### WHAT YOU HAVE TO DO
Output each record below exactly as it stands, leaving out the pictures.

DATA RECORDS section start

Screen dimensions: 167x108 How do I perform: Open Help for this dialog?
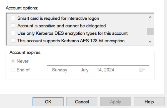pyautogui.click(x=149, y=102)
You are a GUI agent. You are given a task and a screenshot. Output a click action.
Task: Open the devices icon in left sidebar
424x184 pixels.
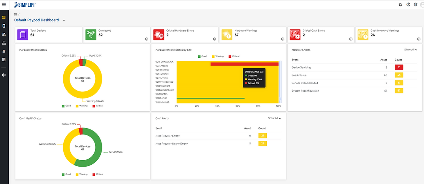[4, 26]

DATA RECORDS section end

### SOLUTION
Screen dimensions: 167x108 How do I perform: Open Help for this dialog?
pyautogui.click(x=149, y=102)
You are a GUI agent. You are given a task and a screenshot. Output a click action.
Task: Open the devices icon in left sidebar
424x184 pixels.
[4, 26]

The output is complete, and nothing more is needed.